A `Thames Valley man' finds rare print by Durer amid mice-eaten clutter

Englishman finds 480-year-old rhinoceros in wooden trunk. Sells it to American buyer for 111,500 ($174,218). British pounds There were no headlines quite as surreal as this, but perhaps there should have been.

The rhino in question was discovered by a man who wishes to remain so anonymous that he asked to be identified by the geographically imprecise phrase ``a Thames Valley man.'' (The valley of the River Thames covers much of southern England.)

Anyway, Mr T. Valley Man had decided it was time he sorted out a dozen trunks full of ``books which no one thought of any interest'' that had been cluttering up his outhouse for 20 years. The books had belonged to a deceased relative.
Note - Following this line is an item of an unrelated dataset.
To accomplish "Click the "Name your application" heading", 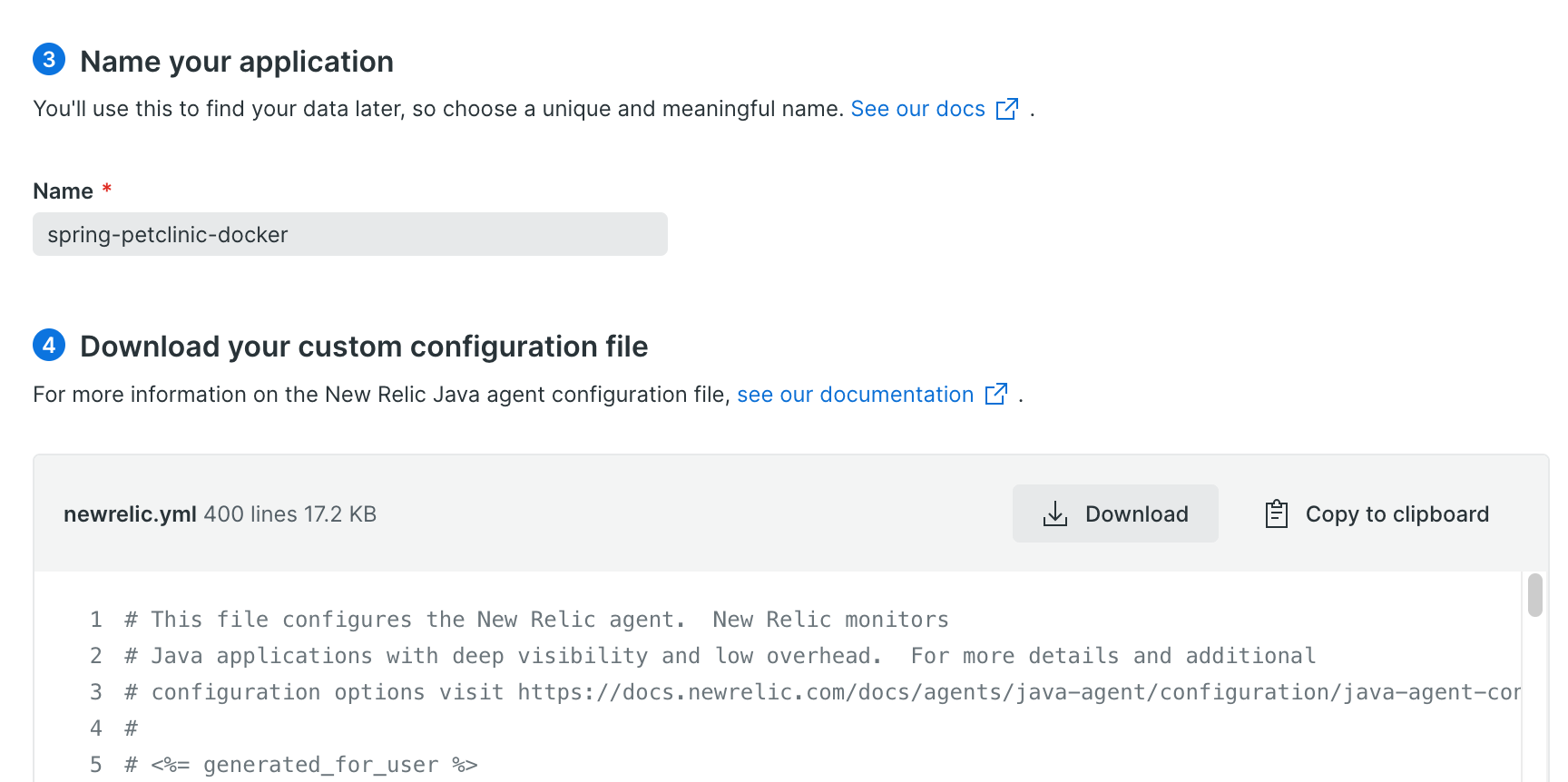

Some of them had been devastated by mildew, and in one trunk mice had made tasteful use of an album of Mozart airs to construct ``two beautiful cup-shaped nests.'' It was under these musical nests that Mr. Man found more than 50 Old Master prints ``wrapped in some rather high-class grease-proof paper inside old marbled folders.'' He took them to auctioneers in Newbury, Berkshire (west of London). Impressed, they took them to Sotheby's in London, which auctioned them on Dec. 1. The total value of the prints was 587,952 British pounds ($918,675).

The rhino? That was one of the three rarest prints in the collection. A woodcut by the German Renaissance artist Albrecht Durer, it was first printed in 1515, the year he made a drawing of the animal (now in the British Museum). Durer's print of the rhinoceros became a popular image, and it was reprinted from the original block many times until the 17th century.

There are up to 200 extant impressions of this woodcut in collections worldwide. But this particular impression, experts agree, was exceptional. A curator at the British Museum says ``the reason it is so special is that it is immaculate, and a very early impression.'' The prints have never been pressed in volumes, which would have caused the paper to be flattened. The relief on these prints is unspoiled. And the prints have not been cleaned. Richard Godfrey, Sotheby's Old Master Prints specialist, describes their almost perfect condition as owing to benign neglect.

A strange fact about Durer's image of the rhinoceros is that he had never actually seen an example of the species. He based it on a sketch and a description from a friend. Yet, even until the 18th century when the animal could easily be studied, Durer's conception was so strong that it still influenced artists.

The American buyer of this rare print, like its seller, insists on anonymity. Perhaps he is a Mississippi Valley man.